本発明は、高磁界勾配部分と低磁界勾配分とを有する不均一磁界を利用して被処理流体から被分離物を分離する吸着体連続給排型高勾配磁気装置に関する。
磁気を利用して流体中の被分離物を回収除去することは古くから行われている。例えば、製鉄所の排水や循環水を強力な磁石に接触させて、そこに含まれる鉄粉等の被分離物を回収すること等が、これに該当する。
従来の高勾配磁気分離手法では、被分離物を付着させるための吸着体として磁性金属からなる微細網状体を包袋状に丸めたものや、円盤状の網状体を多層に積層したものを主に用いていた。また、特許文献1(特開平11−300120号公報)には被分離物を付着させるための吸着体として多孔質ボールを用いる技術も提案されている。

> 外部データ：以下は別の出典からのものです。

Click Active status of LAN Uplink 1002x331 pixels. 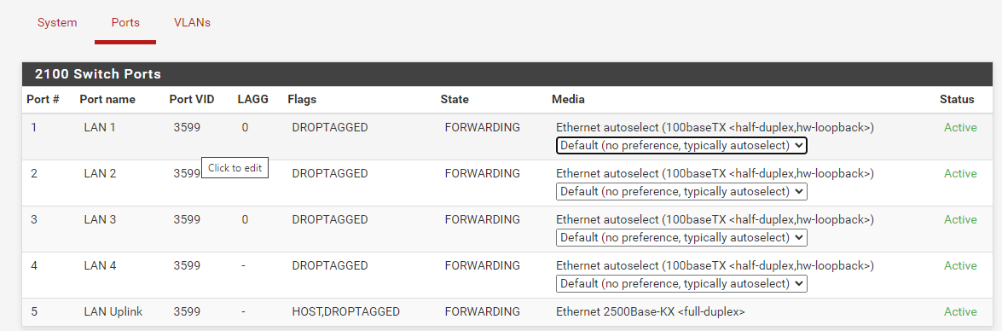tap(960, 312)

しかしながら、本発明者らが実験に基づき鋭意研究した結果、高勾配磁気分離には次のような問題点が残されていることが判明した。
すなわち、高勾配磁気分離においては、テスラオーダーの不均一磁界を用いる必要がある。そのため、吸着体は磁界内に強固に拘束されてしまい、消磁しないことには、吸着体を磁界内から取り出して洗浄することができない。しかも、かかるテスラオーダーの磁界を発生させる装置としては、励消磁にある程度の時間を要する超伝導磁石しかないのが現状である。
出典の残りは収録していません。